WORK REQUIRED -
Print exactly the lines from the one that contains "At what coordinates" through the final line of the entries below, both included, and nothing else; omit the pictures.

MATERIAL SHOWN -
>>>
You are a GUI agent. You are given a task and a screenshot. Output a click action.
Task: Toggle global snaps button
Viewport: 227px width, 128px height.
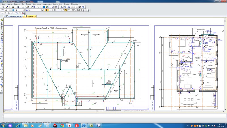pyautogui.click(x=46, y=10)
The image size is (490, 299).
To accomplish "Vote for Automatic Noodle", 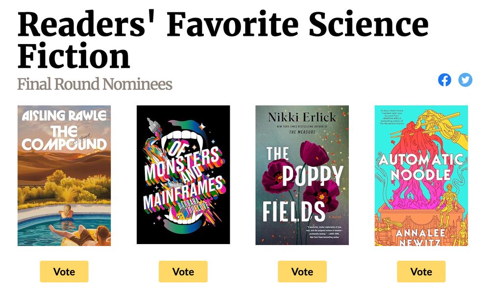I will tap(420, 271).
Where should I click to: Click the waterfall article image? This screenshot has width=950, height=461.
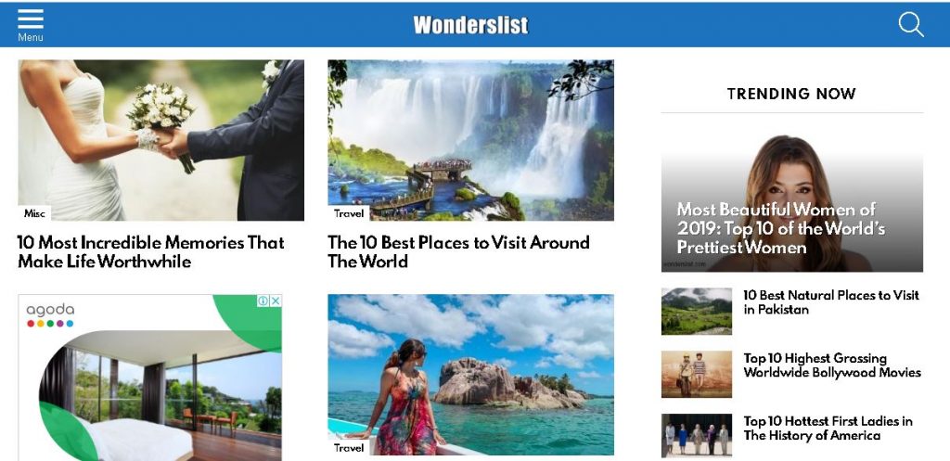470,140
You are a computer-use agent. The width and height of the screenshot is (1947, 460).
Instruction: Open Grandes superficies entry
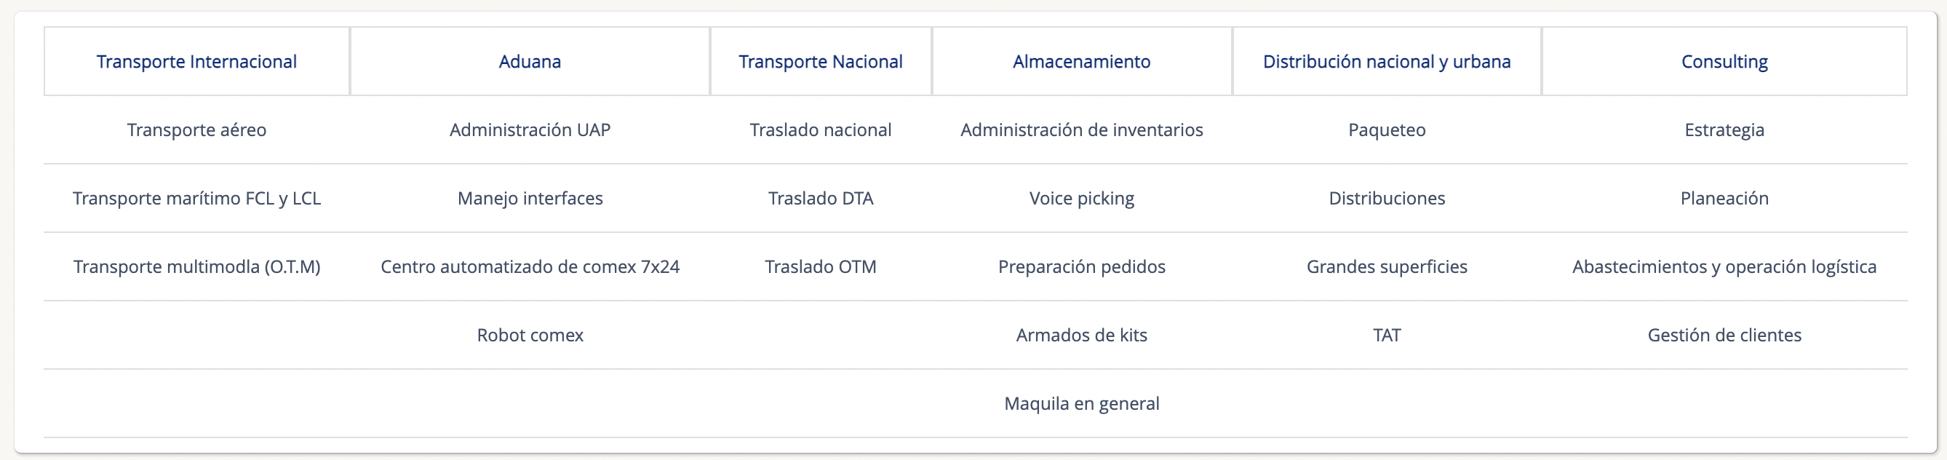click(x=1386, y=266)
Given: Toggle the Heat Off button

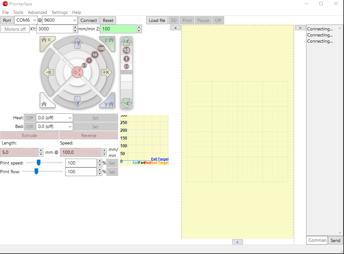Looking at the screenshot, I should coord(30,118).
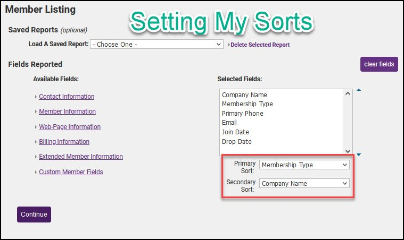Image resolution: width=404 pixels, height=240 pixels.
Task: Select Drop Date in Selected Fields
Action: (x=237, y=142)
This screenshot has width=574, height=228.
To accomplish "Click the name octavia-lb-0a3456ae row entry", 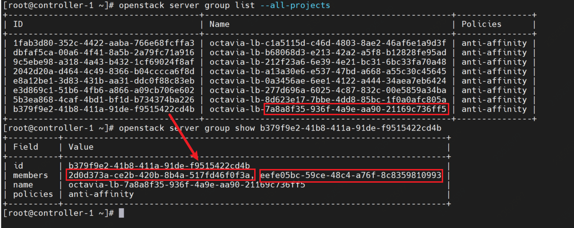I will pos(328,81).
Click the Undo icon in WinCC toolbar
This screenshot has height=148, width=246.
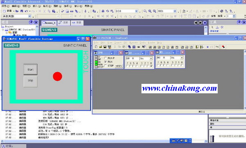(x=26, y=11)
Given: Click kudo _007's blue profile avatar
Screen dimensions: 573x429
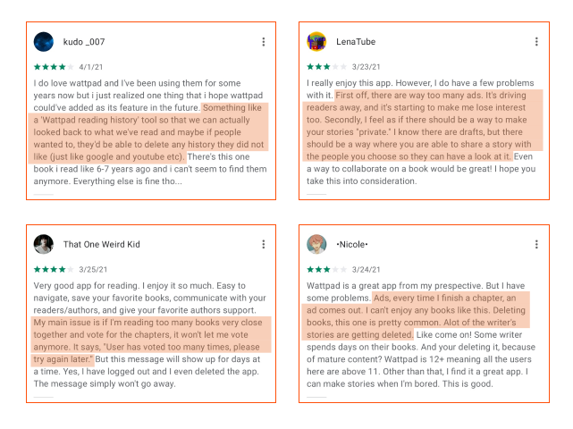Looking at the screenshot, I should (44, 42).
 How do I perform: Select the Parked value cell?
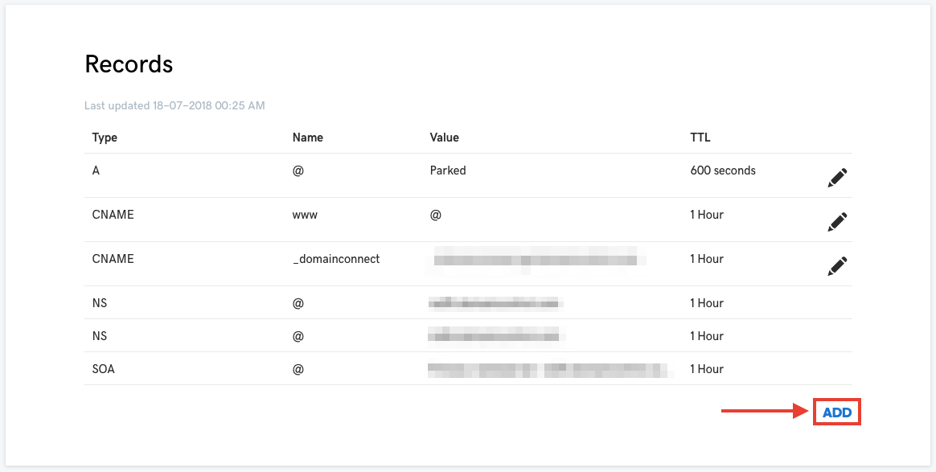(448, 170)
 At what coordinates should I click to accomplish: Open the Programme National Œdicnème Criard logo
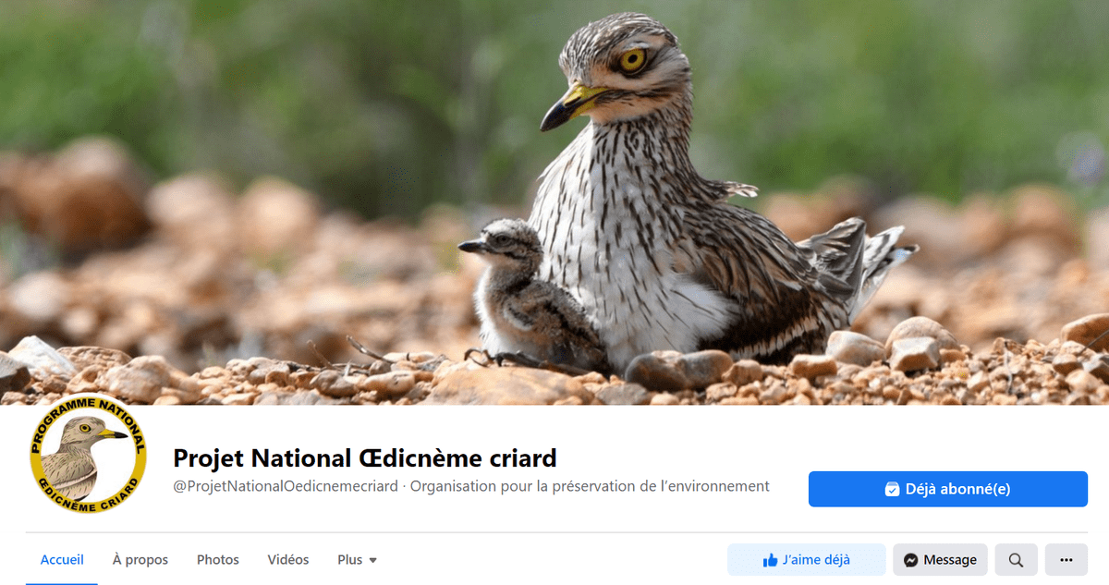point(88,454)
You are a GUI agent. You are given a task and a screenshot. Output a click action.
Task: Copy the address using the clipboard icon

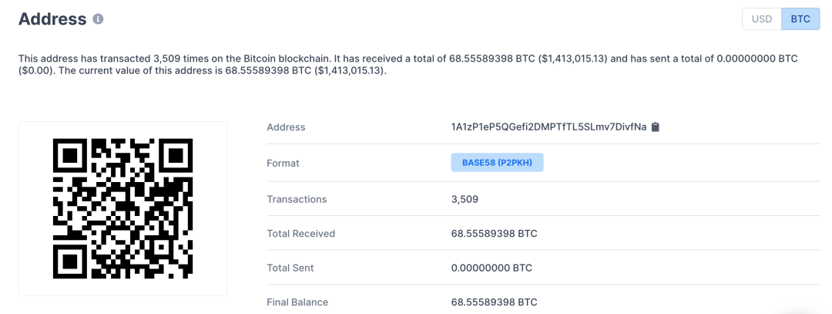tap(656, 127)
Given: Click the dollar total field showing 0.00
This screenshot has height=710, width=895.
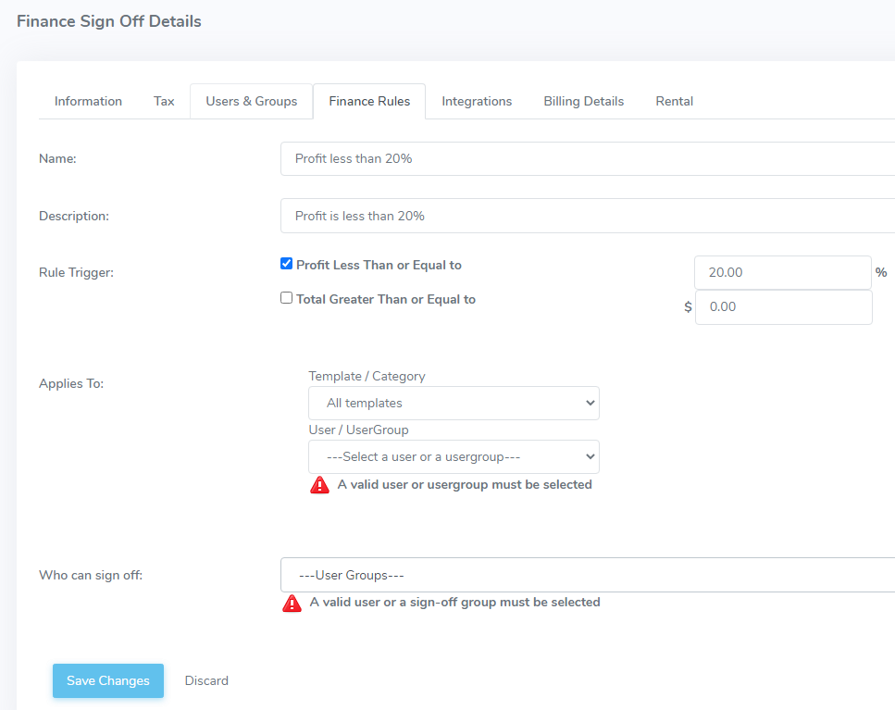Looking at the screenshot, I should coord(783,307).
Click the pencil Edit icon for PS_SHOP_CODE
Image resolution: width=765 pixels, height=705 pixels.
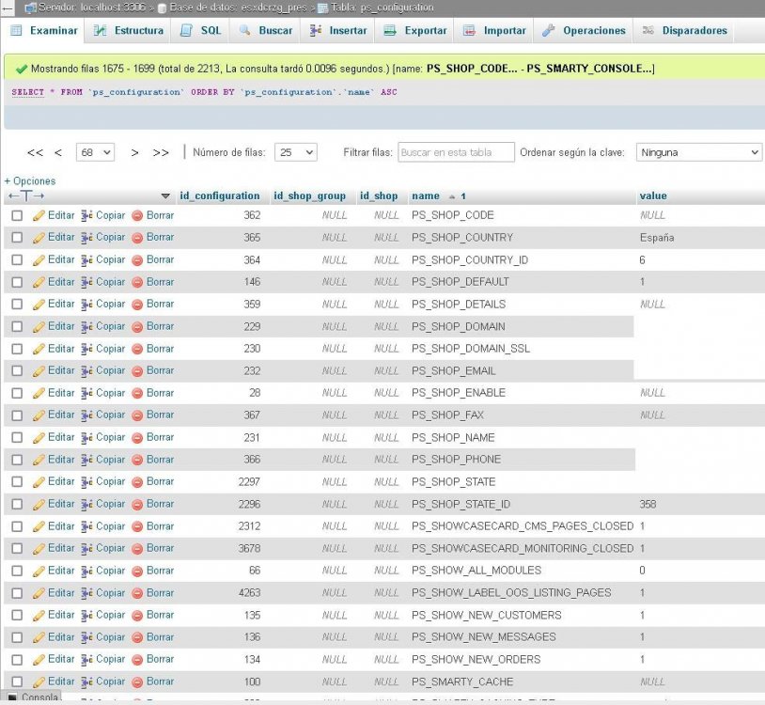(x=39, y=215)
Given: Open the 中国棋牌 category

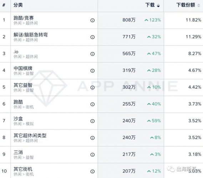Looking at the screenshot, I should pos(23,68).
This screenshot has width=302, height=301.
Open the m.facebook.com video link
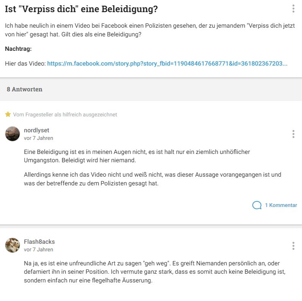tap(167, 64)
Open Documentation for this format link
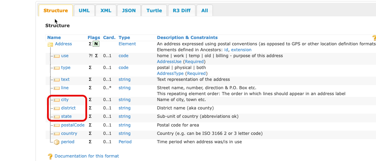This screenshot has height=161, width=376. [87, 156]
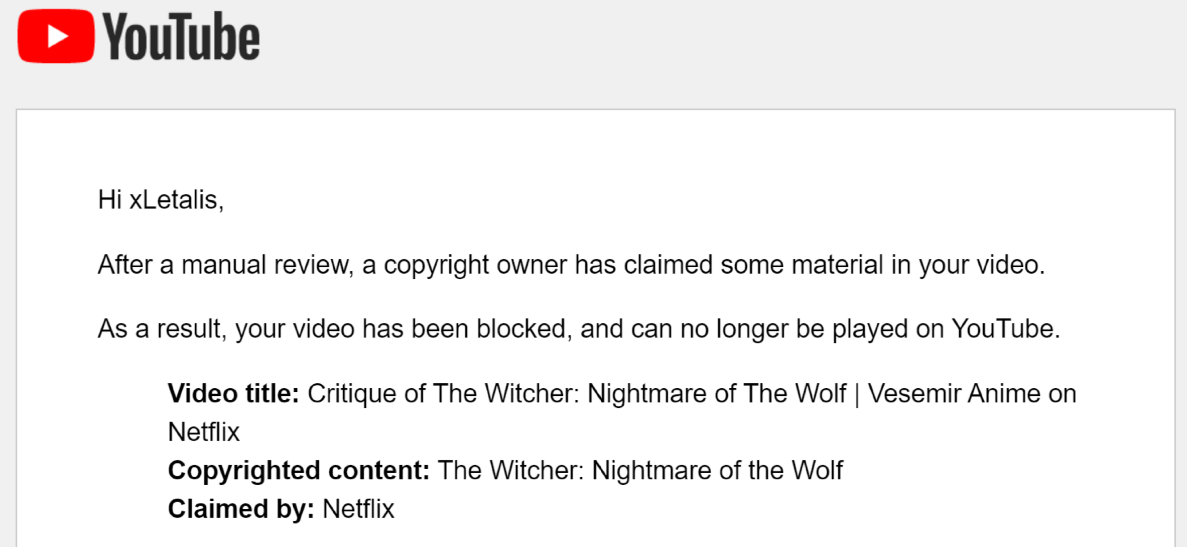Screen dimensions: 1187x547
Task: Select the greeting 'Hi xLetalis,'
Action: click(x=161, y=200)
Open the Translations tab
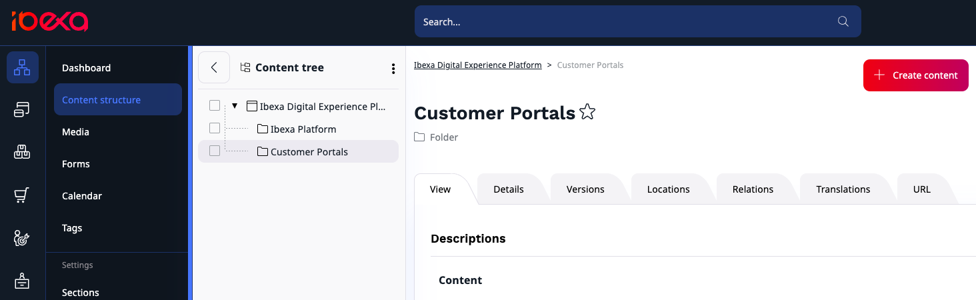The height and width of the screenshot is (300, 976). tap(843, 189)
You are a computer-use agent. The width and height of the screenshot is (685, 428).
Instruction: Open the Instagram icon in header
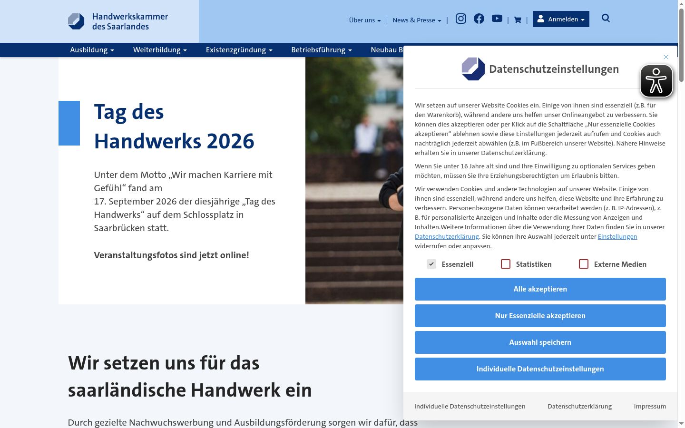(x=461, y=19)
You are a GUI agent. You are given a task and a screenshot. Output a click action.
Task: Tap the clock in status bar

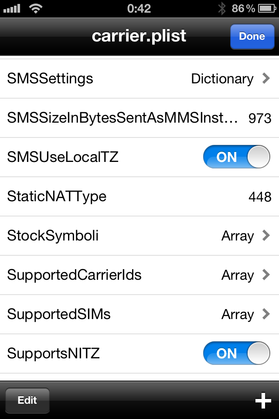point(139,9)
<<<
RESULT OF THIS EXERCISE -
 At what coordinates should I click to accomplish: Open the Programme National Œdicnème Criard logo
point(88,454)
You are a GUI agent. You are given a task and a screenshot. Output a click action.
Task: Copy the address using the clipboard icon

tap(656, 127)
Given: Click the dollar total field showing 0.00
This screenshot has height=710, width=895.
Looking at the screenshot, I should coord(783,307).
Click the pencil Edit icon for PS_SHOP_CODE
Image resolution: width=765 pixels, height=705 pixels.
(x=39, y=215)
Given: Open the 中国棋牌 category

Looking at the screenshot, I should pos(23,68).
This screenshot has width=302, height=301.
Open the m.facebook.com video link
tap(167, 64)
Open Documentation for this format link
This screenshot has height=161, width=376. [87, 156]
Screen dimensions: 1187x547
Task: Select the greeting 'Hi xLetalis,'
Action: click(x=161, y=200)
Open the Translations tab
The height and width of the screenshot is (300, 976). tap(843, 189)
You are a computer-use agent. The width and height of the screenshot is (685, 428).
Instruction: Open the Instagram icon in header
(x=461, y=19)
You are a GUI agent. You are given a task and a screenshot. Output a click action.
Task: Tap the clock in status bar

point(139,9)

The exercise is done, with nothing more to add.